[Data extracted from a collection]
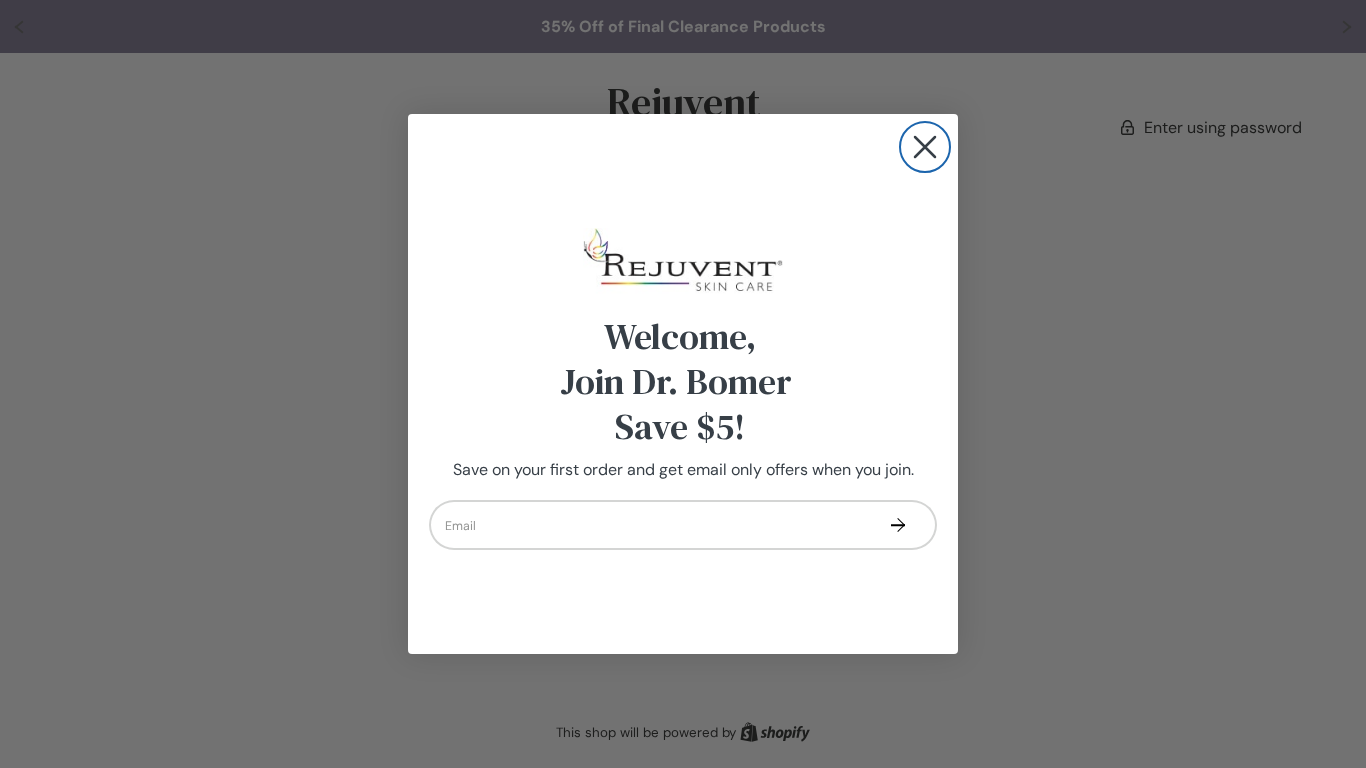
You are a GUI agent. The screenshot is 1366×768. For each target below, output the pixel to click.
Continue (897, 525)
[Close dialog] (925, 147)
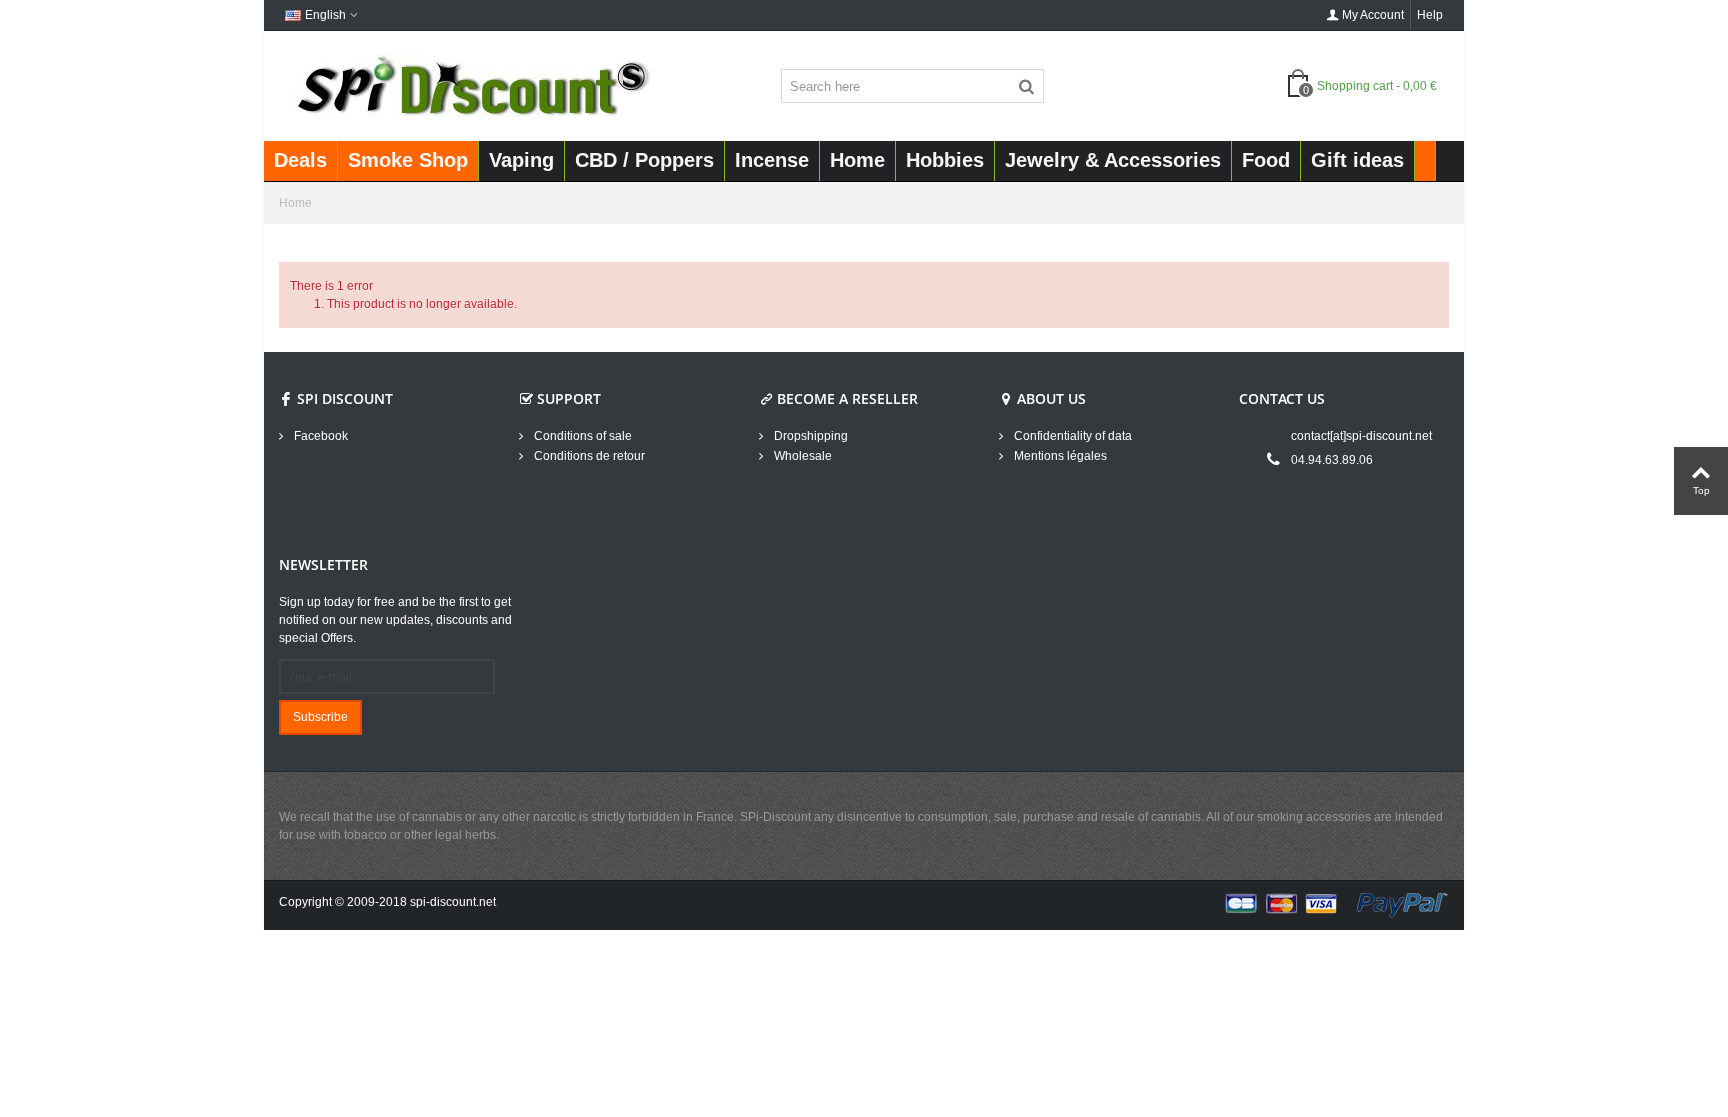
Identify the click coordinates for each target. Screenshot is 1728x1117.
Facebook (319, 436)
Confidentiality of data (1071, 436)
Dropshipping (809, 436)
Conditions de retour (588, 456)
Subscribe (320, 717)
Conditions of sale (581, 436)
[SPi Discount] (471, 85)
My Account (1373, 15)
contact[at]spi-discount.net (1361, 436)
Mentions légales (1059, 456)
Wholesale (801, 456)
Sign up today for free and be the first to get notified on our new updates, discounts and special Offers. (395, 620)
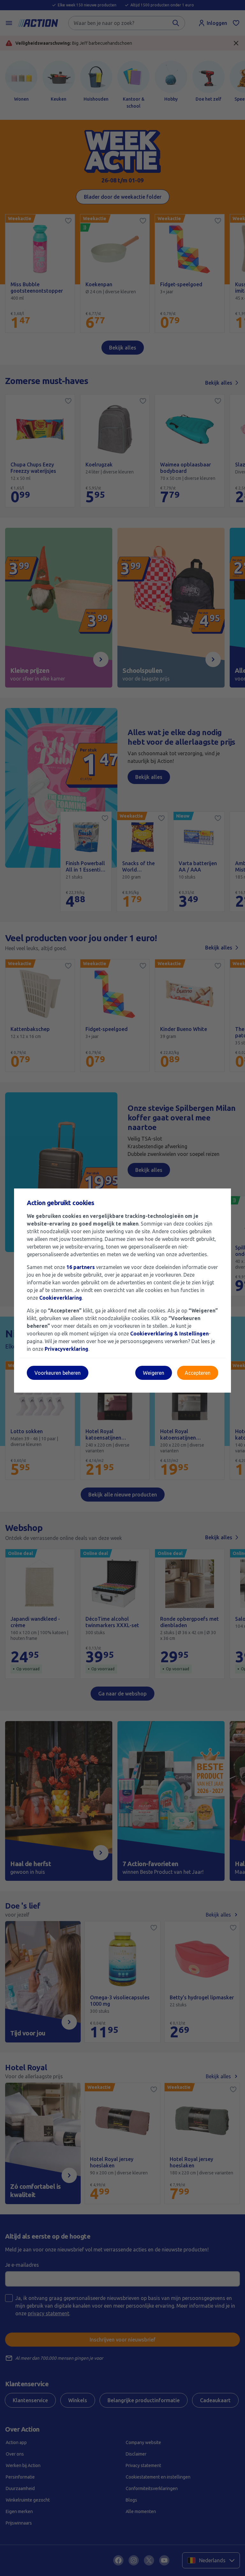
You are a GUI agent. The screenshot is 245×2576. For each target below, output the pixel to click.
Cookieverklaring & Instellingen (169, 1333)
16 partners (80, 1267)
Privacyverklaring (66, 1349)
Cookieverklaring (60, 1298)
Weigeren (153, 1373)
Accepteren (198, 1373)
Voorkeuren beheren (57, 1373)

→ **Work to be completed**
Only the lines above from the line containing "Subscribe (320, 717)" through the line containing "Sign up today" should be retyped, exactly and with both ends included.

→ **Completed task**
Subscribe (320, 717)
Conditions of sale (581, 436)
[SPi Discount] (471, 85)
My Account (1373, 15)
contact[at]spi-discount.net (1361, 436)
Mentions légales (1059, 456)
Wholesale (801, 456)
Sign up today for free and be the first to get notified on our new updates, discounts and special Offers. (395, 620)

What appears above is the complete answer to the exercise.